## Task description:
The entries underneath need to be duplicated exactly, with none omitted.

(Data items)

⁂

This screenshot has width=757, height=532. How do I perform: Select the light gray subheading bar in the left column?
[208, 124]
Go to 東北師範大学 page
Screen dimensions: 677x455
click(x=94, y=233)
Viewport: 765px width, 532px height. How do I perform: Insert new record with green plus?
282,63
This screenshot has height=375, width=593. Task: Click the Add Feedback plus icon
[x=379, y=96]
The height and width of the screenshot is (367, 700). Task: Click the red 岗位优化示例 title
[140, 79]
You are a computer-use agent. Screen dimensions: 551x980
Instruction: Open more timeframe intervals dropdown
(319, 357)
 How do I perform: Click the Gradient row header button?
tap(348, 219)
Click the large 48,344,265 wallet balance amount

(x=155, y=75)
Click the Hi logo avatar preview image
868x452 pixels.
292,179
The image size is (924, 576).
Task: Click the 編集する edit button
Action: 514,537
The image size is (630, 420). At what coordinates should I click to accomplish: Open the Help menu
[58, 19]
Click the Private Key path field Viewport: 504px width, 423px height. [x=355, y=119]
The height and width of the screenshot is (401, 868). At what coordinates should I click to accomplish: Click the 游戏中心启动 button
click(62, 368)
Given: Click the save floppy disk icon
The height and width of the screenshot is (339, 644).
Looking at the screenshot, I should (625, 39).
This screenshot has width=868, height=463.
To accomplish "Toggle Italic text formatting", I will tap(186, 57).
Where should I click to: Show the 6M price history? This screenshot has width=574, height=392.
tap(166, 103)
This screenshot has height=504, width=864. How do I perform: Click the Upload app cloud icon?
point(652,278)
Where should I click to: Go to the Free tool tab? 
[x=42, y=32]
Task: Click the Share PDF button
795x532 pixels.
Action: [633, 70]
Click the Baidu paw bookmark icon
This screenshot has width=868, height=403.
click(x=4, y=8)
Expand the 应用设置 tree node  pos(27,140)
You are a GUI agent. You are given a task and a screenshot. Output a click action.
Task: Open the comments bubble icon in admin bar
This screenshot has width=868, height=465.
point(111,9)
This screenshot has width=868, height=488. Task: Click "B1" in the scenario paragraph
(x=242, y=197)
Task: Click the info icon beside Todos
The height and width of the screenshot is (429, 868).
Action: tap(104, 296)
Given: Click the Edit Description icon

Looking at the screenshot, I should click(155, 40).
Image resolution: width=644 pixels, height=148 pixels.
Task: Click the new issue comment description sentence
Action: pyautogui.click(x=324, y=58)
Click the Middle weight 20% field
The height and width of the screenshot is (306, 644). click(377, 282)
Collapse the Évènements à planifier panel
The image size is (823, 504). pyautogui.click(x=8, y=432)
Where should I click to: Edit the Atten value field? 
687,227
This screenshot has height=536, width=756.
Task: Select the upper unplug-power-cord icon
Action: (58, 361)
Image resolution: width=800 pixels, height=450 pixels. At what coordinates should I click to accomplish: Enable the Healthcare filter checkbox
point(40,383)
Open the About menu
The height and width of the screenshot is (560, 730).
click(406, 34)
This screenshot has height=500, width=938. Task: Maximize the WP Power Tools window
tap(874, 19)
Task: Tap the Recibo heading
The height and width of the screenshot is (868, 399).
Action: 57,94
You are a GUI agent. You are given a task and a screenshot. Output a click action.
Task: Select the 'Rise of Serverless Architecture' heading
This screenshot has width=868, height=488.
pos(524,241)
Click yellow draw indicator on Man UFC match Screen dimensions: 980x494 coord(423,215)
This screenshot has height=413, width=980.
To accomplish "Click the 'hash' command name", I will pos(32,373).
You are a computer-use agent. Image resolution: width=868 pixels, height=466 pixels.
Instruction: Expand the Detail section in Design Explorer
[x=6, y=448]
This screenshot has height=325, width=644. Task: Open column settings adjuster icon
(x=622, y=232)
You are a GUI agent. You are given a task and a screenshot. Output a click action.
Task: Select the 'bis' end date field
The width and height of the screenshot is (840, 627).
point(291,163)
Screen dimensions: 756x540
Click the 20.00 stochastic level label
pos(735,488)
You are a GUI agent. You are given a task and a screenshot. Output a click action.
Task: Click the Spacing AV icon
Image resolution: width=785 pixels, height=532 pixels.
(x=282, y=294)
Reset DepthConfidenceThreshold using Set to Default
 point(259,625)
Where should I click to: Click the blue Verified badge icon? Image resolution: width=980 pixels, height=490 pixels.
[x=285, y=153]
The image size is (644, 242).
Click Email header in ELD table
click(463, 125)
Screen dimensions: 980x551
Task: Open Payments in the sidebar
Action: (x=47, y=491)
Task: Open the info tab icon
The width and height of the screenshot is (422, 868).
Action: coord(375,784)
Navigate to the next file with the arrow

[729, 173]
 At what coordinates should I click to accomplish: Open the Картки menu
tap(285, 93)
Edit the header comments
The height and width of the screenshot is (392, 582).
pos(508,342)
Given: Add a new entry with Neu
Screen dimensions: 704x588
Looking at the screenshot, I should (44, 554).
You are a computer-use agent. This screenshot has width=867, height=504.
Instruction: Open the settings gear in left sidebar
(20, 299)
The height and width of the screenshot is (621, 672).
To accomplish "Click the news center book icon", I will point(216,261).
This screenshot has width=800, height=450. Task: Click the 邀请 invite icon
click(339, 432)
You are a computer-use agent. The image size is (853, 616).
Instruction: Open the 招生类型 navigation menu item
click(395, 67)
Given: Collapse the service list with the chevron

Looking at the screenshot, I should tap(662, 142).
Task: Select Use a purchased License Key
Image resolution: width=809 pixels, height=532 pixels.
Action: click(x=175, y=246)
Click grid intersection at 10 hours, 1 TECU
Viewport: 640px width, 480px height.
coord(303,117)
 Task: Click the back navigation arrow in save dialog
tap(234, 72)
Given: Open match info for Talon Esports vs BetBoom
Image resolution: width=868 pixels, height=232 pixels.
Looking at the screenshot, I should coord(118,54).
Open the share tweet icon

⁂

## Answer area:
This screenshot has width=757, height=532. How do I perform: Select the light gray subheading bar in the left column?
[208, 124]
Go to 東北師範大学 page
Screen dimensions: 677x455
click(x=94, y=233)
Viewport: 765px width, 532px height. How do I perform: Insert new record with green plus?
282,63
This screenshot has height=375, width=593. Task: Click the Add Feedback plus icon
[x=379, y=96]
The height and width of the screenshot is (367, 700). Task: Click the red 岗位优化示例 title
[140, 79]
You are a computer-use agent. Screen dimensions: 551x980
Instruction: Open more timeframe intervals dropdown
(319, 357)
 How do I perform: Click the Gradient row header button?
tap(348, 219)
Click the large 48,344,265 wallet balance amount

(x=155, y=75)
Click the Hi logo avatar preview image
868x452 pixels.
292,179
The image size is (924, 576).
Task: Click the 編集する edit button
Action: 514,537
The image size is (630, 420). At what coordinates should I click to accomplish: Open the Help menu
[58, 19]
Click the Private Key path field Viewport: 504px width, 423px height. [x=355, y=119]
The height and width of the screenshot is (401, 868). At what coordinates should I click to accomplish: Click the 游戏中心启动 button
click(62, 368)
Given: Click the save floppy disk icon
The height and width of the screenshot is (339, 644).
Looking at the screenshot, I should (625, 39).
This screenshot has width=868, height=463.
To accomplish "Toggle Italic text formatting", I will tap(186, 57).
Where should I click to: Show the 6M price history? This screenshot has width=574, height=392.
tap(166, 103)
This screenshot has height=504, width=864. How do I perform: Click the Upload app cloud icon?
point(652,278)
Where should I click to: Go to the Free tool tab? 
[x=42, y=32]
Task: Click the Share PDF button
795x532 pixels.
Action: [633, 70]
Click the Baidu paw bookmark icon
This screenshot has width=868, height=403.
click(x=4, y=8)
Expand the 应用设置 tree node  pos(27,140)
You are a GUI agent. You are given a task and a screenshot. Output a click action.
Task: Open the comments bubble icon in admin bar
This screenshot has width=868, height=465.
point(111,9)
This screenshot has width=868, height=488. Task: Click "B1" in the scenario paragraph
(x=242, y=197)
Task: Click the info icon beside Todos
The height and width of the screenshot is (429, 868).
Action: tap(104, 296)
Given: Click the Edit Description icon

Looking at the screenshot, I should click(155, 40).
Image resolution: width=644 pixels, height=148 pixels.
Task: Click the new issue comment description sentence
Action: pyautogui.click(x=324, y=58)
Click the Middle weight 20% field
The height and width of the screenshot is (306, 644). click(377, 282)
Collapse the Évènements à planifier panel
The image size is (823, 504). pyautogui.click(x=8, y=432)
Where should I click to: Edit the Atten value field? 
687,227
This screenshot has height=536, width=756.
Task: Select the upper unplug-power-cord icon
Action: (58, 361)
Image resolution: width=800 pixels, height=450 pixels. At what coordinates should I click to accomplish: Enable the Healthcare filter checkbox
point(40,383)
Open the About menu
The height and width of the screenshot is (560, 730).
click(406, 34)
This screenshot has height=500, width=938. Task: Maximize the WP Power Tools window
tap(874, 19)
Task: Tap the Recibo heading
The height and width of the screenshot is (868, 399).
Action: 57,94
You are a GUI agent. You are given a task and a screenshot. Output a click action.
Task: Select the 'Rise of Serverless Architecture' heading
This screenshot has width=868, height=488.
pos(524,241)
Click yellow draw indicator on Man UFC match Screen dimensions: 980x494 coord(423,215)
This screenshot has height=413, width=980.
To accomplish "Click the 'hash' command name", I will pos(32,373).
You are a computer-use agent. Image resolution: width=868 pixels, height=466 pixels.
Instruction: Expand the Detail section in Design Explorer
[x=6, y=448]
This screenshot has height=325, width=644. Task: Open column settings adjuster icon
(x=622, y=232)
You are a GUI agent. You are given a task and a screenshot. Output a click action.
Task: Select the 'bis' end date field
The width and height of the screenshot is (840, 627).
point(291,163)
Screen dimensions: 756x540
Click the 20.00 stochastic level label
pos(735,488)
You are a GUI agent. You are given a task and a screenshot. Output a click action.
Task: Click the Spacing AV icon
Image resolution: width=785 pixels, height=532 pixels.
(x=282, y=294)
Reset DepthConfidenceThreshold using Set to Default
 point(259,625)
Where should I click to: Click the blue Verified badge icon? Image resolution: width=980 pixels, height=490 pixels.
[x=285, y=153]
The image size is (644, 242).
Click Email header in ELD table
click(463, 125)
Screen dimensions: 980x551
Task: Open Payments in the sidebar
Action: (x=47, y=491)
Task: Open the info tab icon
The width and height of the screenshot is (422, 868).
Action: coord(375,784)
Navigate to the next file with the arrow

[729, 173]
 At what coordinates should I click to accomplish: Open the Картки menu
tap(285, 93)
Edit the header comments
The height and width of the screenshot is (392, 582).
pos(508,342)
Given: Add a new entry with Neu
Screen dimensions: 704x588
Looking at the screenshot, I should (44, 554).
You are a computer-use agent. This screenshot has width=867, height=504.
Instruction: Open the settings gear in left sidebar
(20, 299)
The height and width of the screenshot is (621, 672).
To accomplish "Click the news center book icon", I will point(216,261).
This screenshot has width=800, height=450. Task: Click the 邀请 invite icon
click(339, 432)
You are a computer-use agent. The image size is (853, 616).
Instruction: Open the 招生类型 navigation menu item
click(395, 67)
Given: Collapse the service list with the chevron

Looking at the screenshot, I should tap(662, 142).
Task: Select Use a purchased License Key
Image resolution: width=809 pixels, height=532 pixels.
Action: click(x=175, y=246)
Click grid intersection at 10 hours, 1 TECU
Viewport: 640px width, 480px height.
coord(303,117)
 Task: Click the back navigation arrow in save dialog
tap(234, 72)
Given: Open match info for Talon Esports vs BetBoom
Image resolution: width=868 pixels, height=232 pixels.
Looking at the screenshot, I should coord(118,54).
Open the share tweet icon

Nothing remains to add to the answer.